About this task =
Verbatim copy, images removed: write out the entries below.

(Source records)
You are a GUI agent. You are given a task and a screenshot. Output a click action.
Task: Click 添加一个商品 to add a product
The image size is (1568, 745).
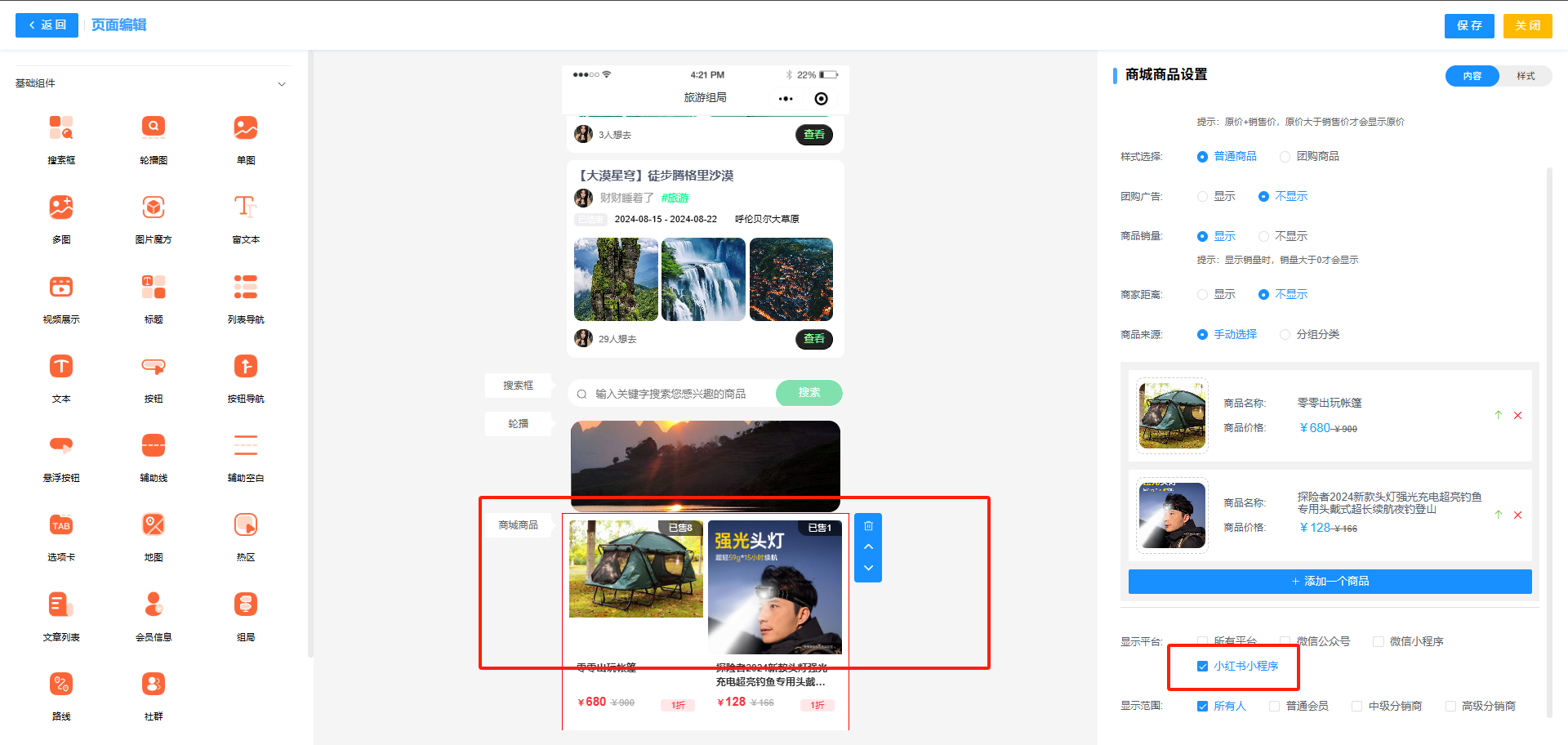[x=1330, y=582]
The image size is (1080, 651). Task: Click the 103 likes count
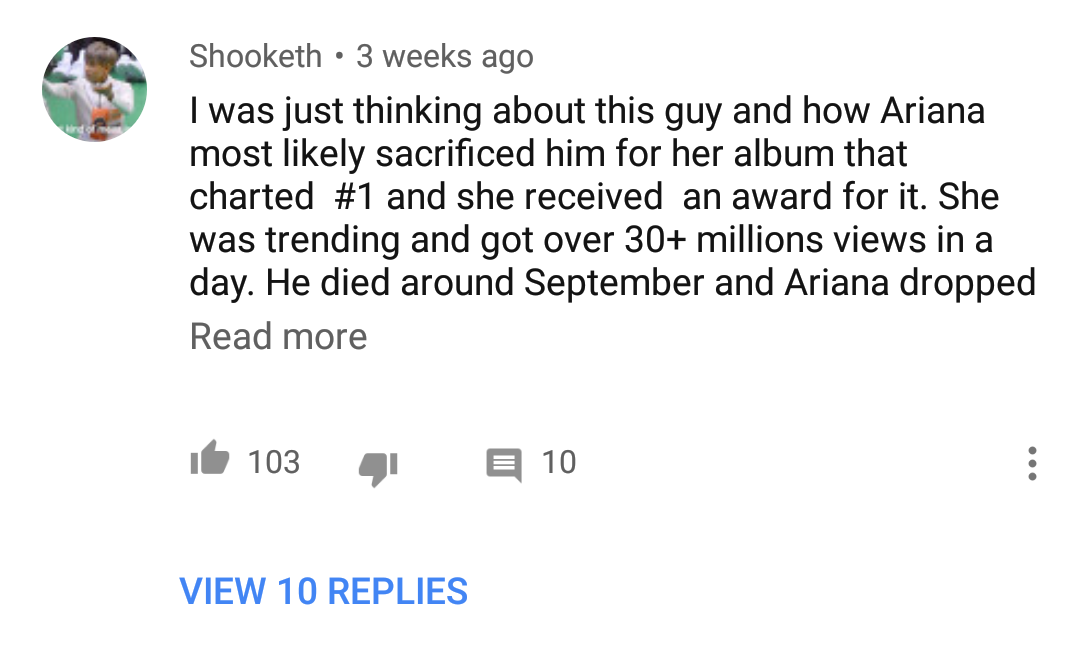(274, 462)
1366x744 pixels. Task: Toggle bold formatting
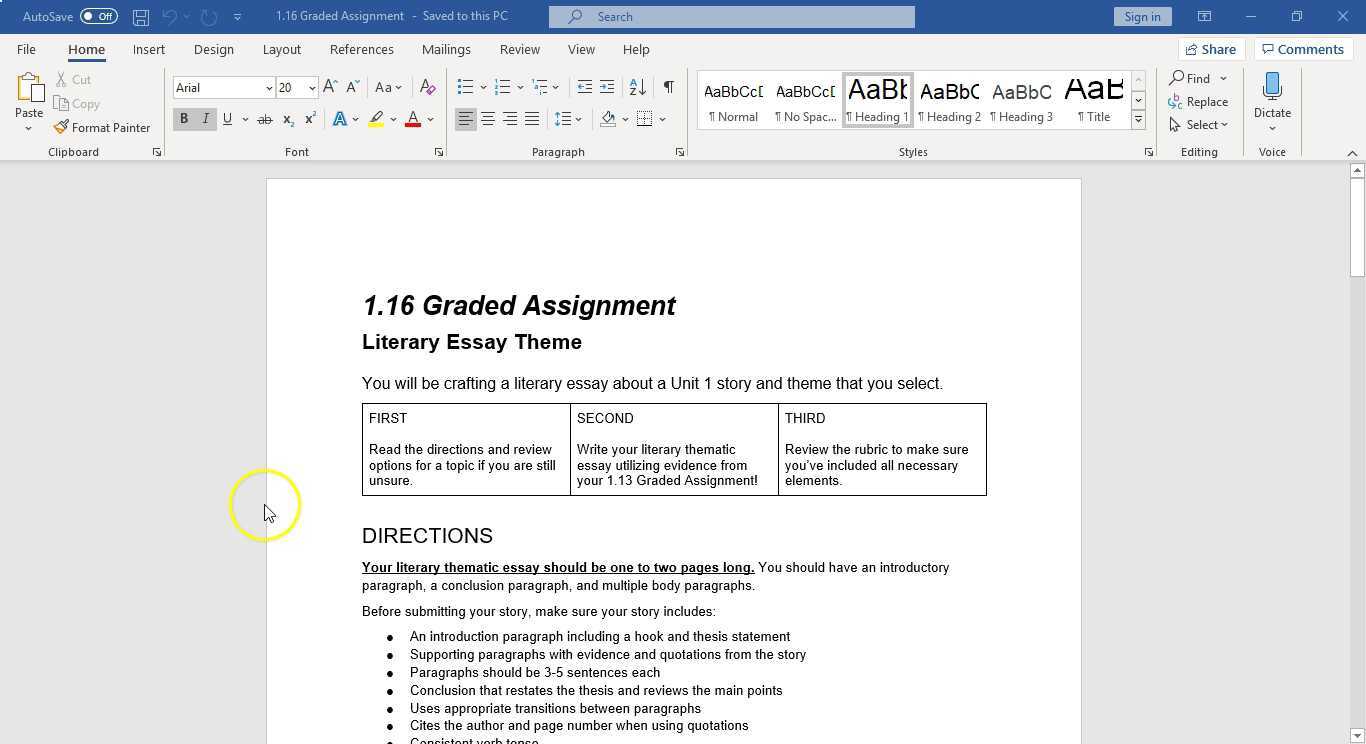[184, 118]
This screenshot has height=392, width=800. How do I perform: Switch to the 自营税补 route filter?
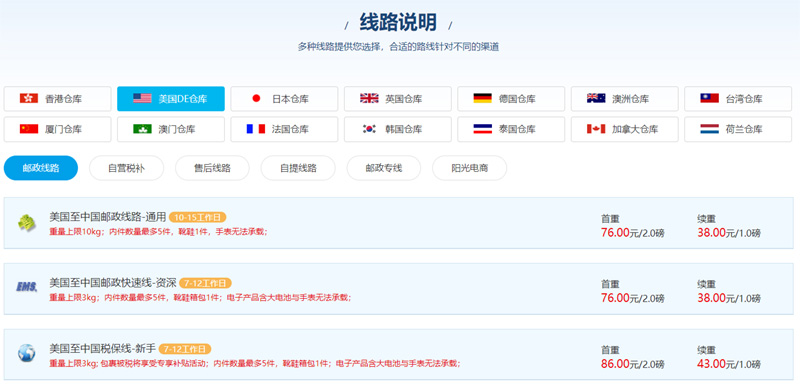click(x=127, y=168)
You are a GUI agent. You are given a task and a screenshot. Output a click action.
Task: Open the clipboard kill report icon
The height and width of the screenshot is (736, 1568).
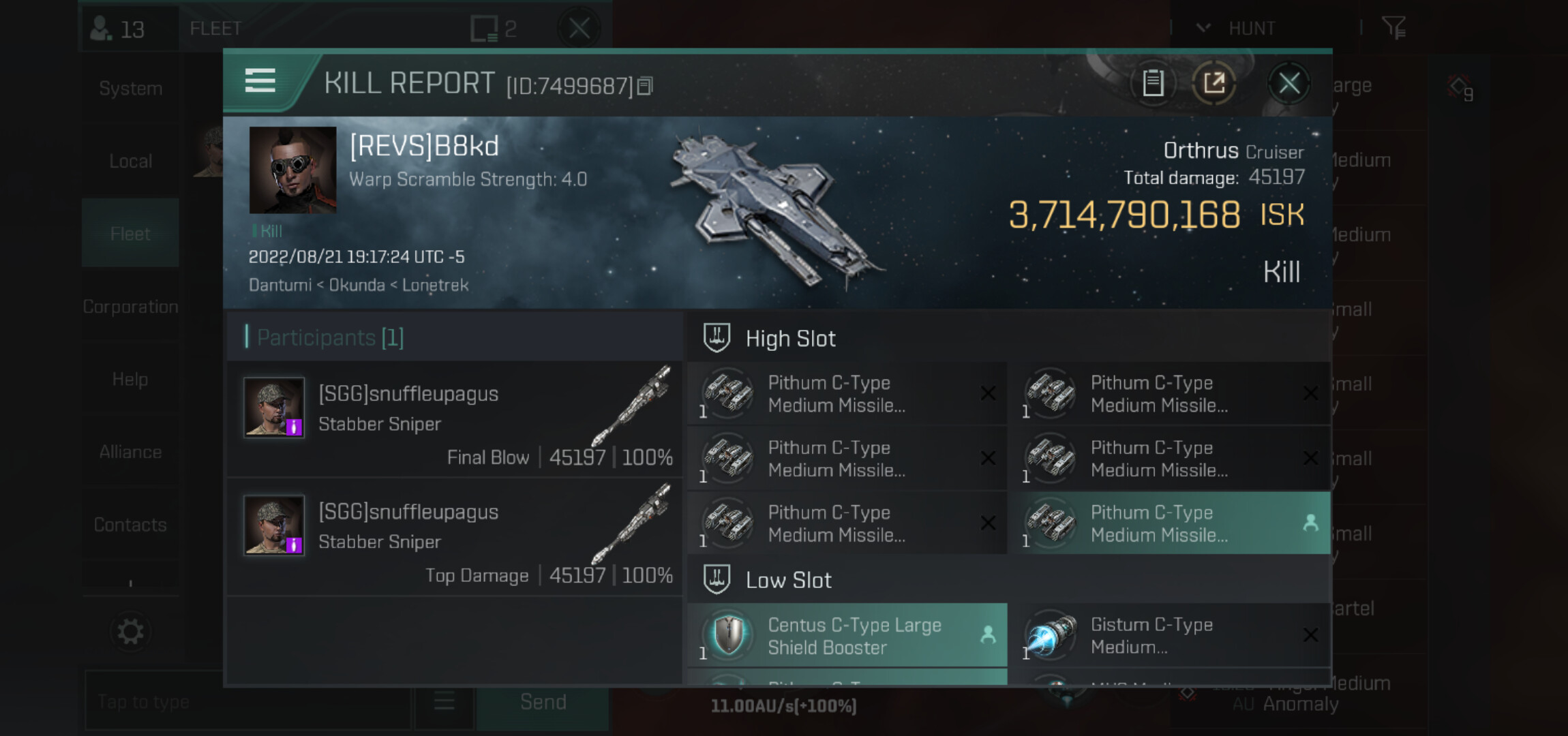1153,83
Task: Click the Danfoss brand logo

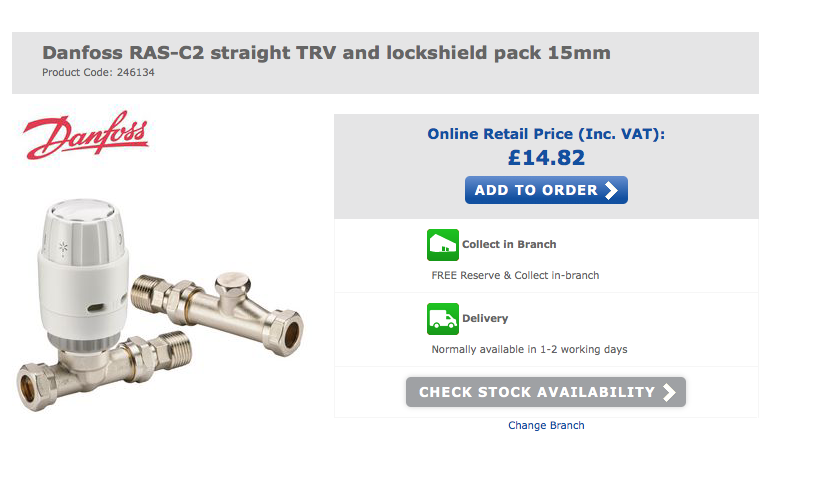Action: (x=86, y=135)
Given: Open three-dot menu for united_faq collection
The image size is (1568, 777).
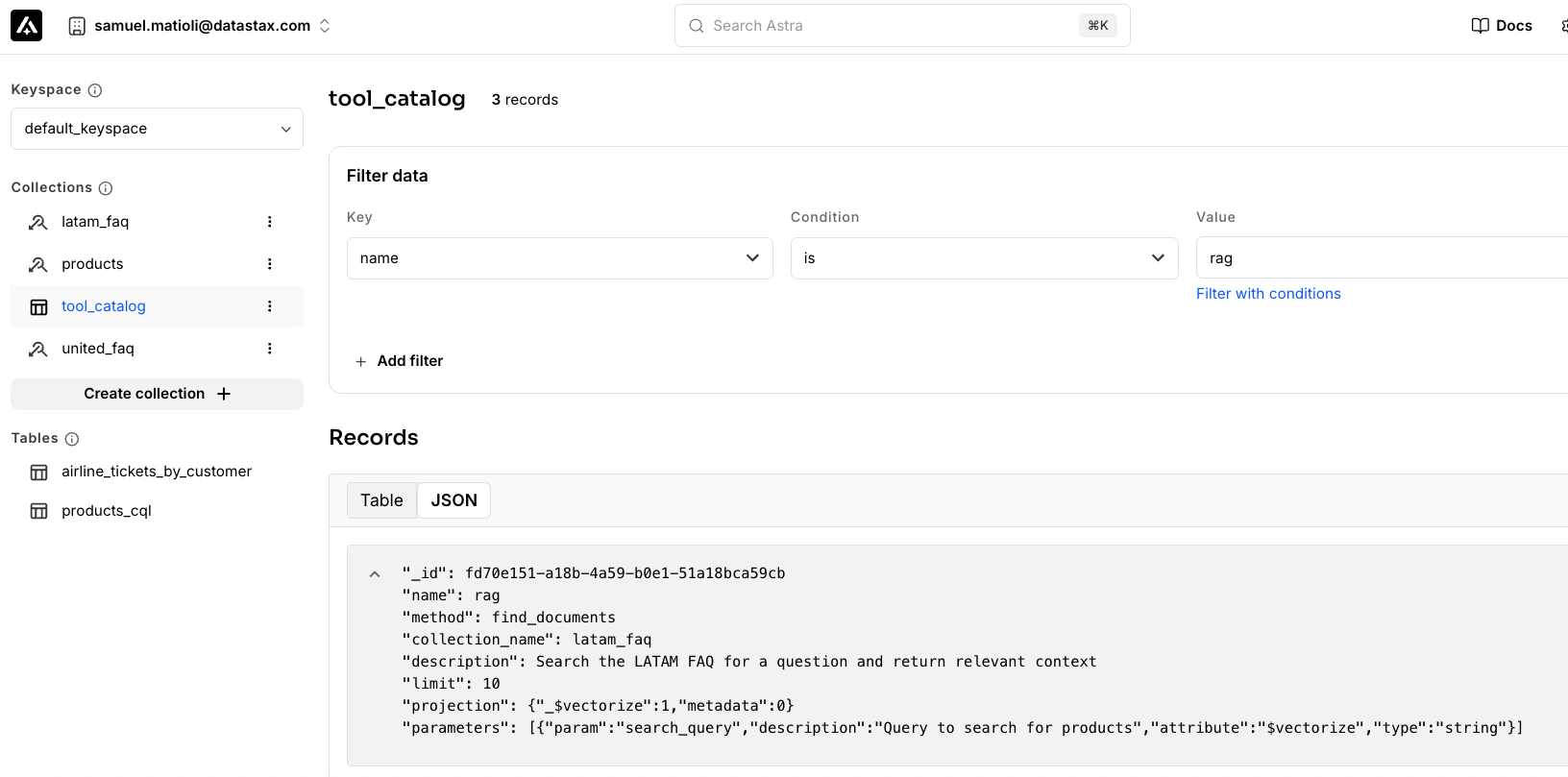Looking at the screenshot, I should [x=269, y=349].
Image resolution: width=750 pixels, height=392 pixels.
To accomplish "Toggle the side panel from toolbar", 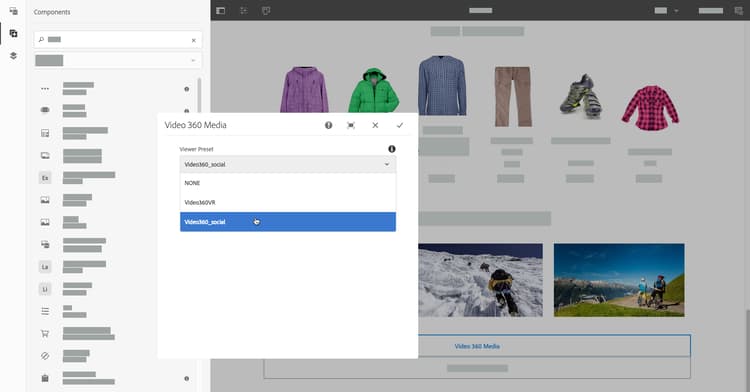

Exercise output =
You are a GUI agent. You are given a task and a screenshot. Output a click action.
Task: Click 添加一个商品 to add a product
The image size is (1568, 745).
[x=1330, y=582]
The image size is (1080, 651). Task: Click the 103 likes count
(274, 462)
1366x744 pixels. Task: Toggle bold formatting
[184, 118]
This screenshot has height=392, width=800. How do I perform: Switch to the 自营税补 route filter?
click(x=127, y=168)
You are a GUI agent. You are given a task and a screenshot. Output a click action.
Task: Open the clipboard kill report icon
The height and width of the screenshot is (736, 1568).
1153,83
Task: Click the Danfoss brand logo

Action: (x=86, y=135)
Given: Open three-dot menu for united_faq collection
The image size is (1568, 777).
Looking at the screenshot, I should [x=269, y=349].
Image resolution: width=750 pixels, height=392 pixels.
To accomplish "Toggle the side panel from toolbar", 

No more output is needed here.